A Agência Federal de Redes, que assegura o acesso justo ao suprimento de gás, eletricidade e outros serviços vitais, enviou um questionário a todas as empresas alemãs, pedindo-lhes que exponham efetivamente seus argumentos individuais para o direito ao gás. “A questão da priorização é uma decisão difícil, que exige a consideração de uma ampla gama de consequências”, disse um porta-voz do ministério da economia.

Alguns preveem uma batalha árdua sobre quem deve receber mais energia.

Existem visões apocalípticas nas cadeias de suprimentos – já sob pressão devido à pandemia – em colapso total, empresas forçadas à falência, desemprego em massa.

Jörg Hoffmann, diretor do IG Metall, um sindicato que representa 1,2 milhão de trabalhadores nas indústrias química, metalúrgica e de produção de alimentos, alertou para “uma recessão mais profunda do que qualquer uma das que conhecemos até agora”.

A BASF, gigante química e uma das maiores compradoras e consumidoras de energia da Alemanha, informou que o efeito de sua queda na produção logo será sentido.

“Teríamos um desemprego muito alto, muitas empresas quebrariam”, disse o presidente da BASF, Martin Brudermüller. “Isso levaria a danos irreversíveis.
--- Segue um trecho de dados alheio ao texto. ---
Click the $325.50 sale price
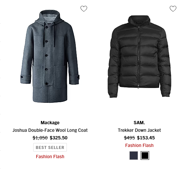 59,138
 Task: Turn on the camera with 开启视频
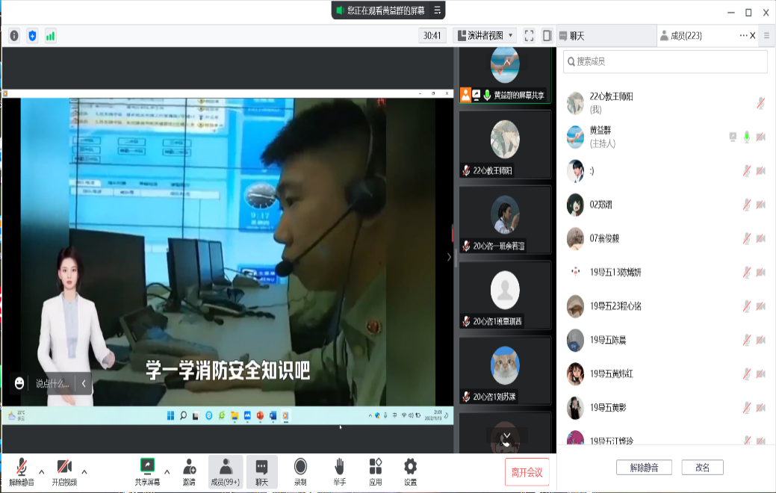(x=64, y=471)
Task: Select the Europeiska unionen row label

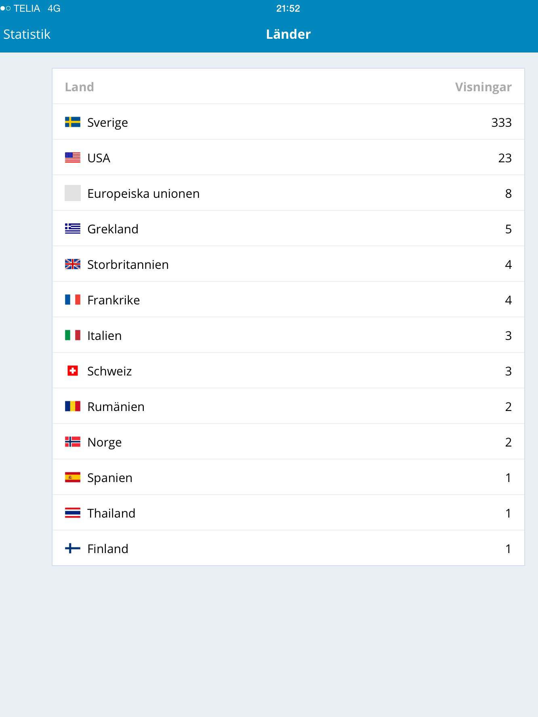Action: 143,193
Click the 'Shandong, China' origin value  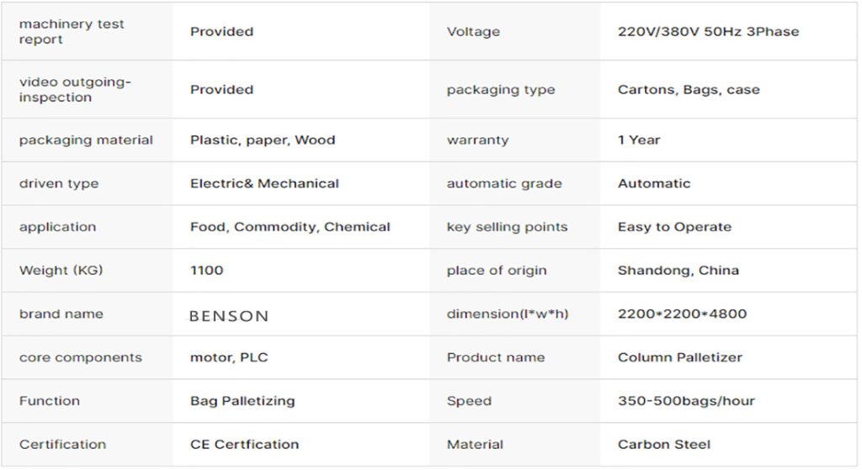(678, 271)
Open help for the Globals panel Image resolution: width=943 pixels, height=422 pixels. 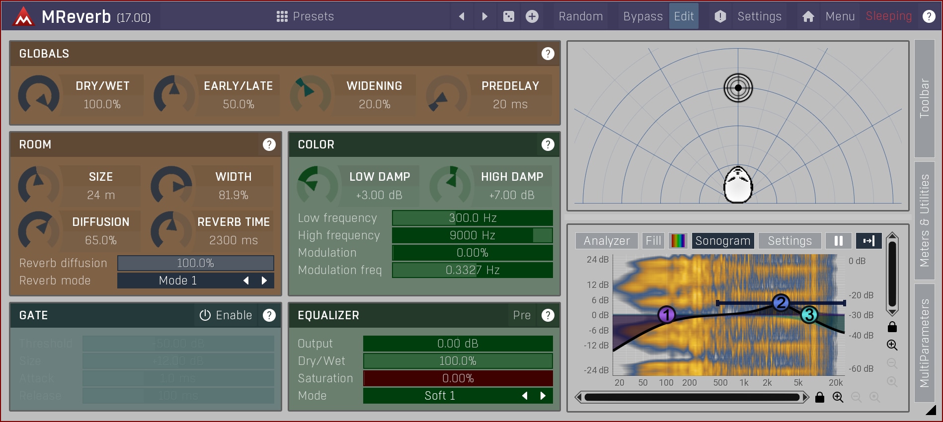coord(548,54)
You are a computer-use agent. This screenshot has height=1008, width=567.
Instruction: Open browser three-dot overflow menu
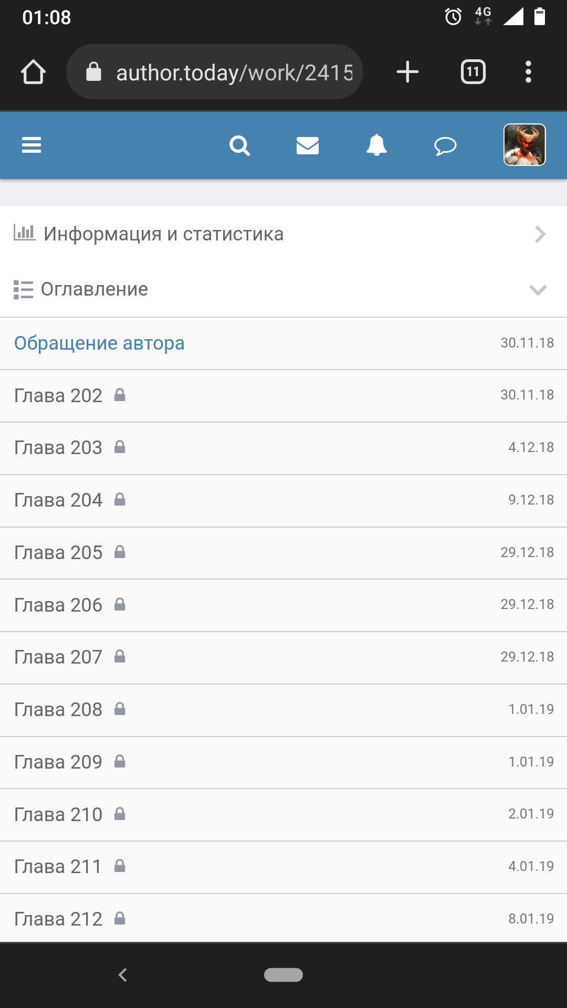tap(528, 72)
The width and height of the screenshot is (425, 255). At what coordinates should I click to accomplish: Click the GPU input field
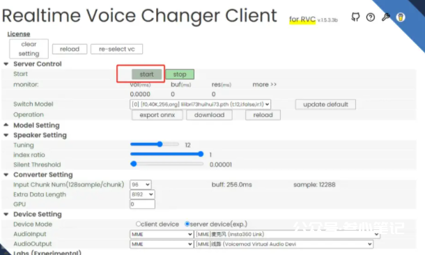142,204
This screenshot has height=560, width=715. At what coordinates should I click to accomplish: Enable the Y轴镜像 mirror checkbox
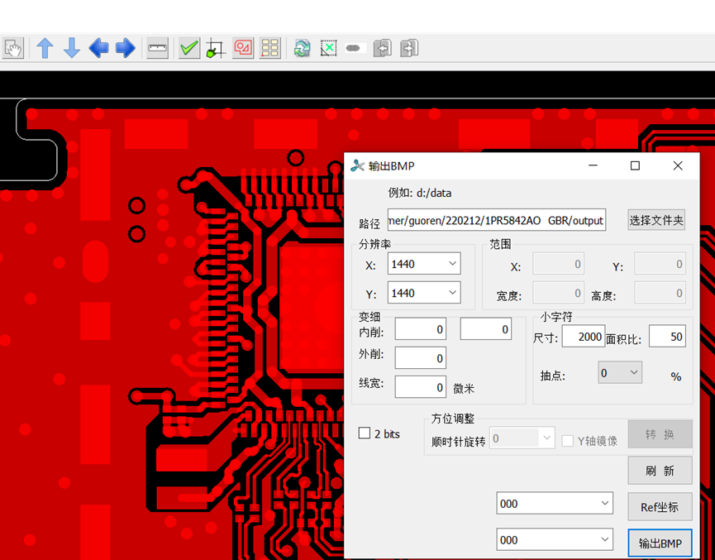coord(567,440)
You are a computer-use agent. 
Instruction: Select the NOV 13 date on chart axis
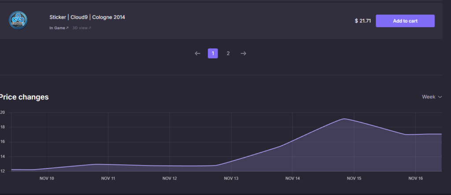pyautogui.click(x=231, y=178)
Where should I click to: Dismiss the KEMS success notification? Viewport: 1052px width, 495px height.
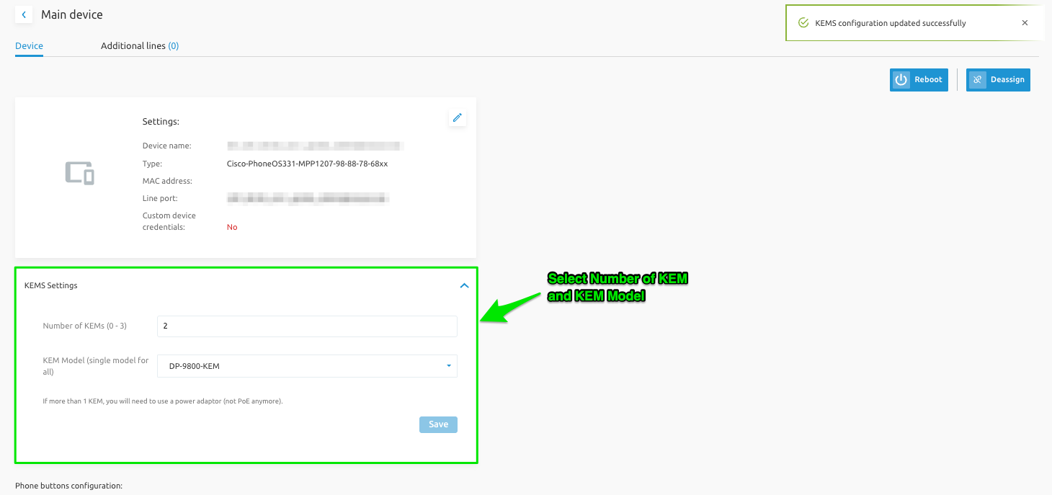coord(1025,23)
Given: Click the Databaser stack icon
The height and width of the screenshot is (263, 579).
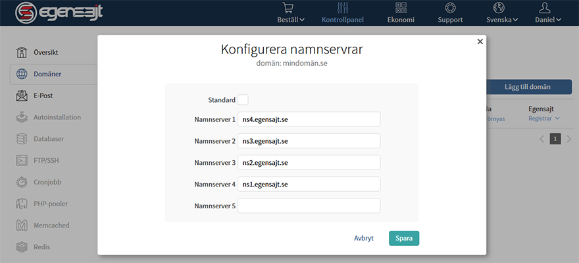Looking at the screenshot, I should pyautogui.click(x=22, y=139).
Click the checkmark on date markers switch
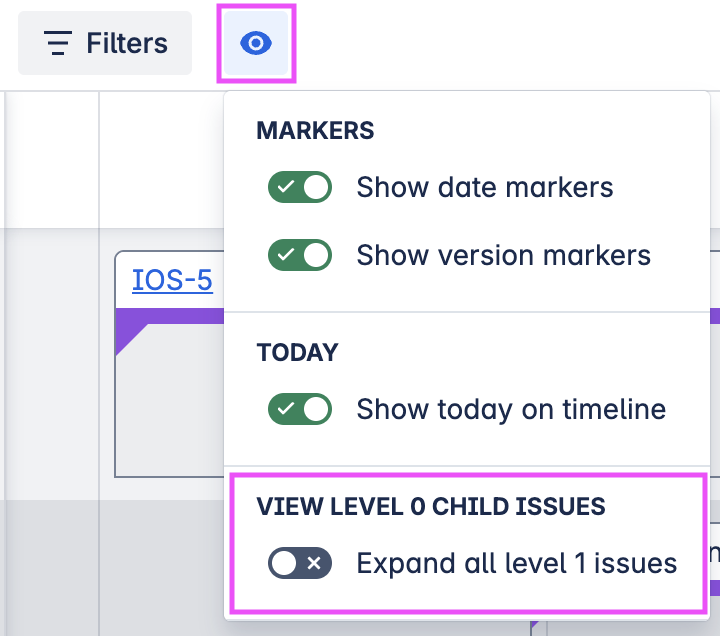The width and height of the screenshot is (720, 636). (285, 187)

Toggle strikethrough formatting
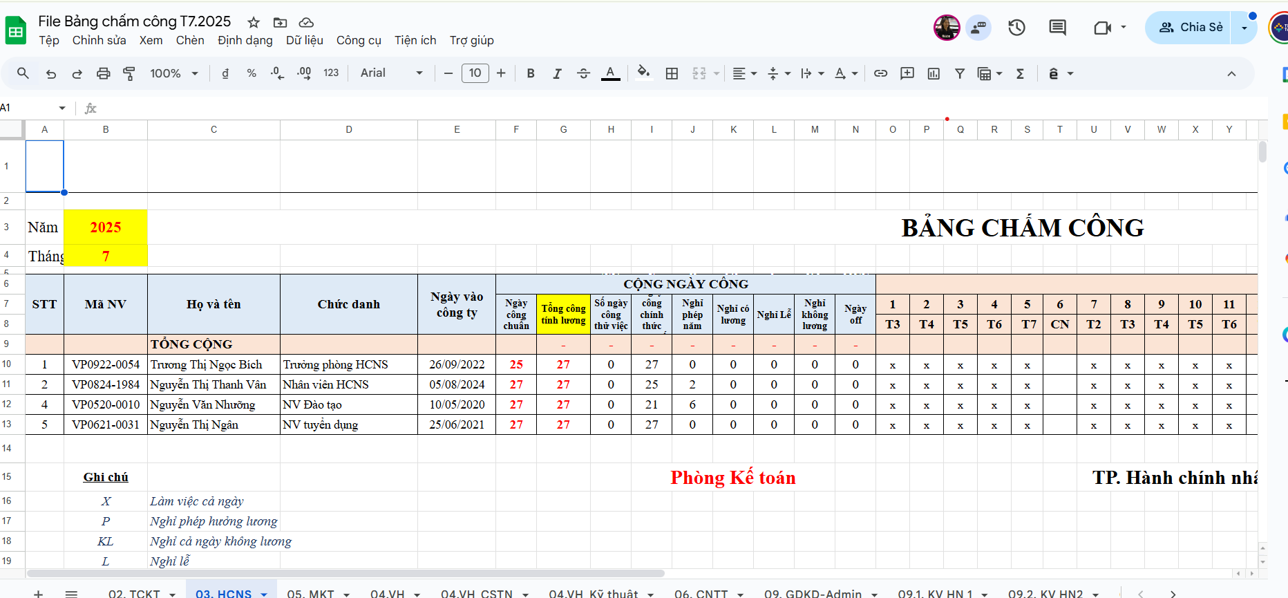(583, 73)
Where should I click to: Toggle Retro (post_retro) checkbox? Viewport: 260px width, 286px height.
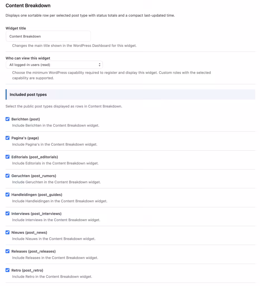coord(8,270)
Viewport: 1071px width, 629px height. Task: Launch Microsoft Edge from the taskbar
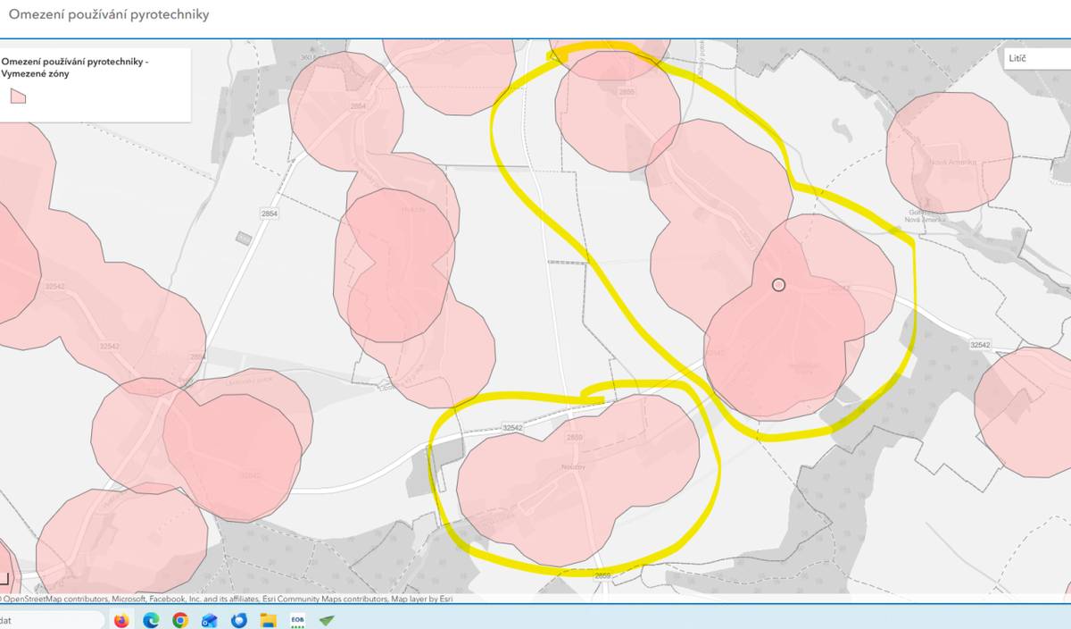click(151, 619)
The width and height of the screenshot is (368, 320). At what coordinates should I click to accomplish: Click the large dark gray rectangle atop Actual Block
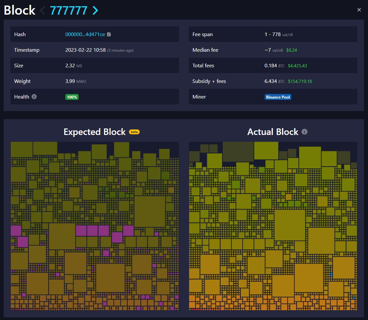click(238, 152)
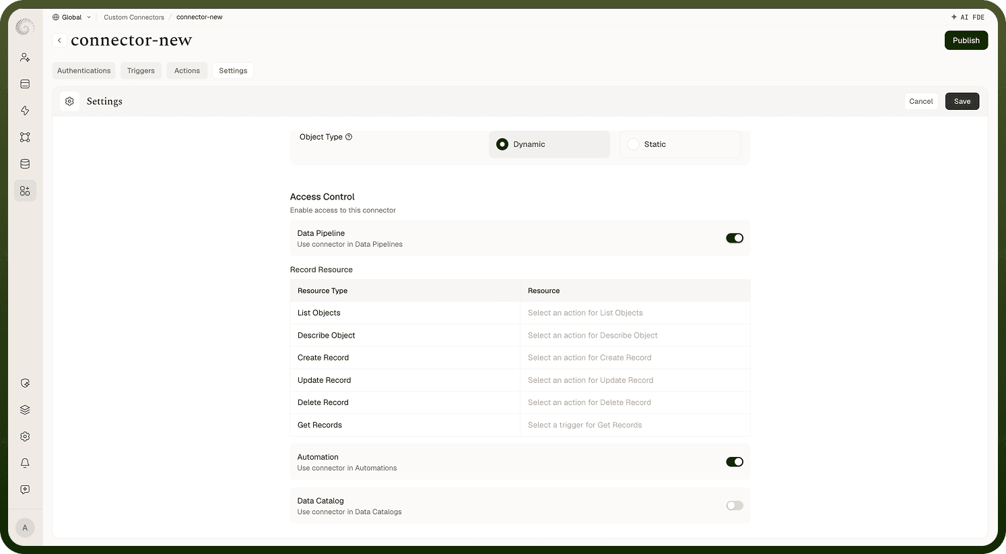The width and height of the screenshot is (1006, 554).
Task: Click the Publish button
Action: pyautogui.click(x=966, y=40)
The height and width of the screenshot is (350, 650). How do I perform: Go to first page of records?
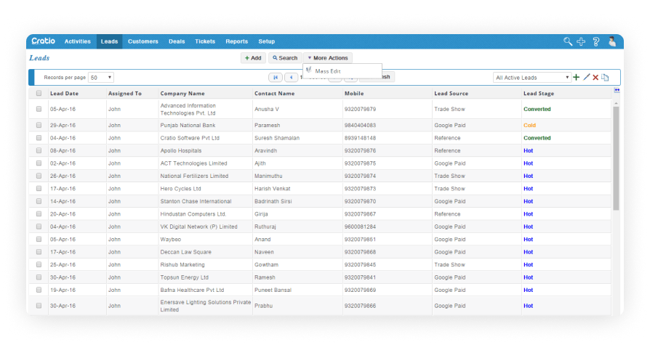point(276,77)
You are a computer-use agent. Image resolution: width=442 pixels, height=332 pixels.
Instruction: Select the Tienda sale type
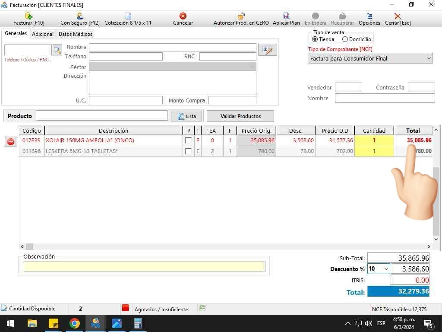point(315,39)
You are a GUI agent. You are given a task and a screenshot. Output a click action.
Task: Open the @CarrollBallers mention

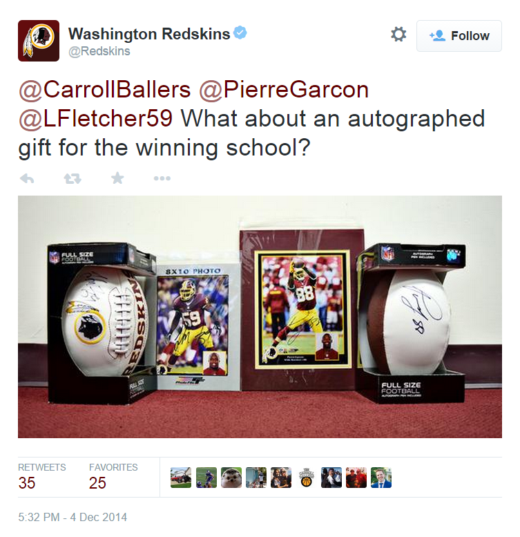[x=105, y=90]
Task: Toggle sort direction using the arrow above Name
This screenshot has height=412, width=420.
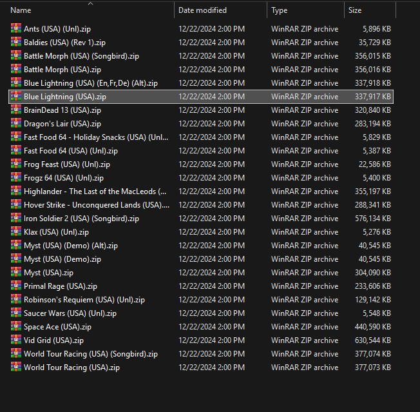Action: pos(91,3)
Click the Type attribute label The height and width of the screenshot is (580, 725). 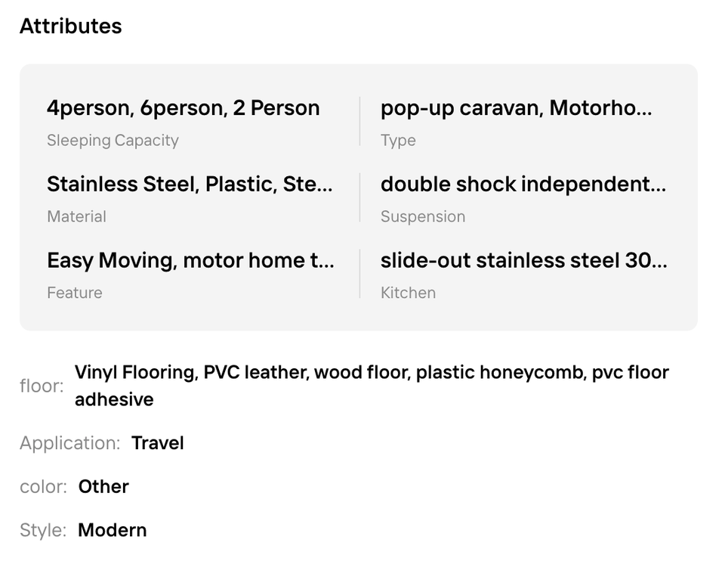click(x=398, y=141)
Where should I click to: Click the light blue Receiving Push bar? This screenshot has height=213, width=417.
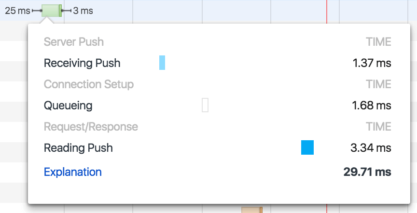[x=162, y=63]
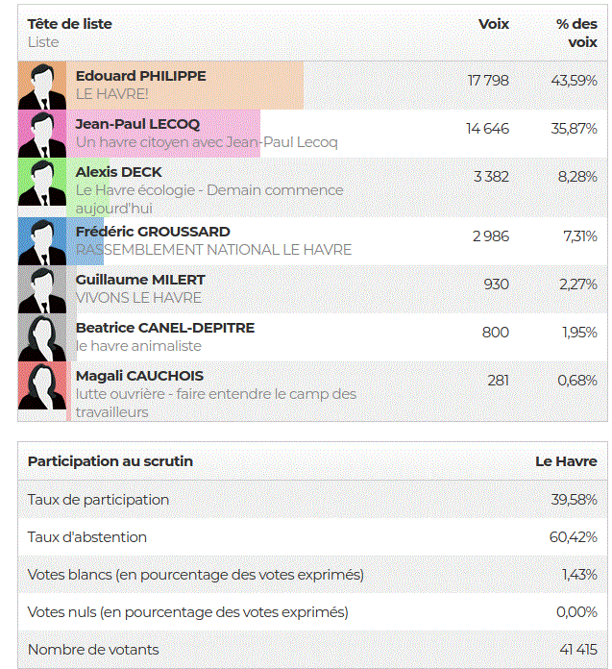
Task: Click the 'Le Havre' column header
Action: tap(566, 461)
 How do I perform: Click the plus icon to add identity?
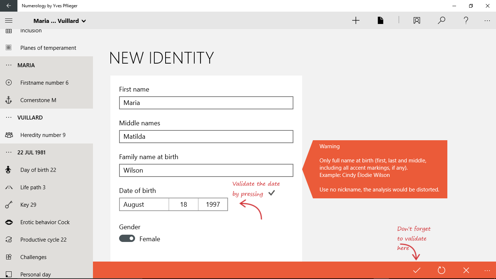(x=356, y=21)
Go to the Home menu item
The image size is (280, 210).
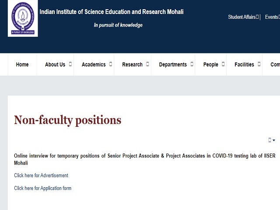(22, 64)
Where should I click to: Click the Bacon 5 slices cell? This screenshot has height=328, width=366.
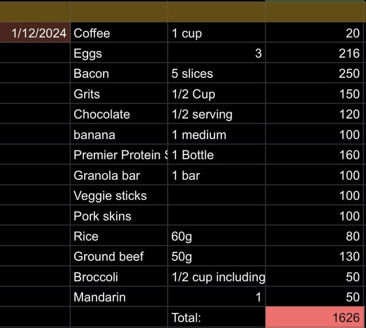tap(216, 73)
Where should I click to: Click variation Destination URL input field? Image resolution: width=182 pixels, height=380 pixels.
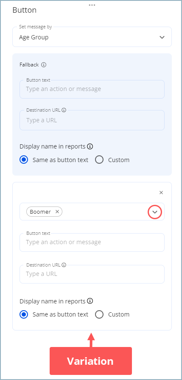click(x=92, y=274)
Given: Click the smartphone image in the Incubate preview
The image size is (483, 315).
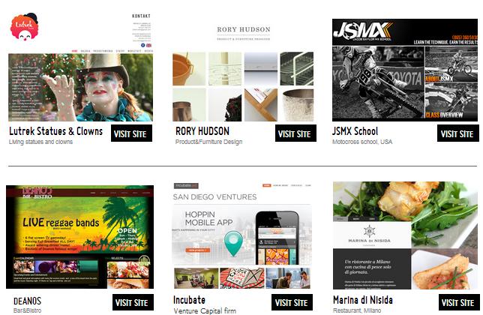Looking at the screenshot, I should tap(277, 238).
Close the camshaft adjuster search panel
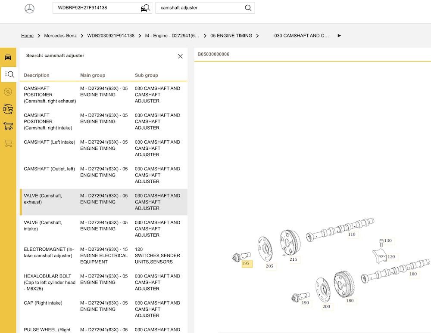The width and height of the screenshot is (431, 333). (180, 56)
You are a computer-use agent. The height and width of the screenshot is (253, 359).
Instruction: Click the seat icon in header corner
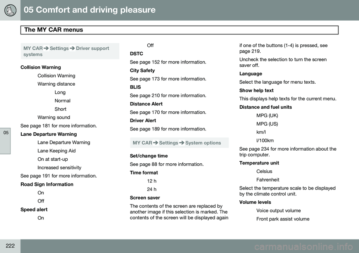10,10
Para ser franco: poderia levar a Alemanha à sua crise mais séria desde o fim da Segunda Guerra Mundial e à destruição de nossa prosperidade.”

Uma corrida contra o tempo está em andamento para encontrar fontes alternativas de abastecimento de gás natural da Holanda e da Noruega e aumentar o abastecimento de gás natural liquefeito (GNL) dos terminais belgas e dos EUA. Habeck esteve no Catar para garantir mais remessas e ordenou a construção de navios de transporte de GNL para atracar nos portos alemães, em vez de esperar pela construção dos novos terminais de GNL propostos, o que levaria muito tempo. A abolição das usinas a carvão – vista como parte central do plano de emergência climática – ainda pode ser adiada.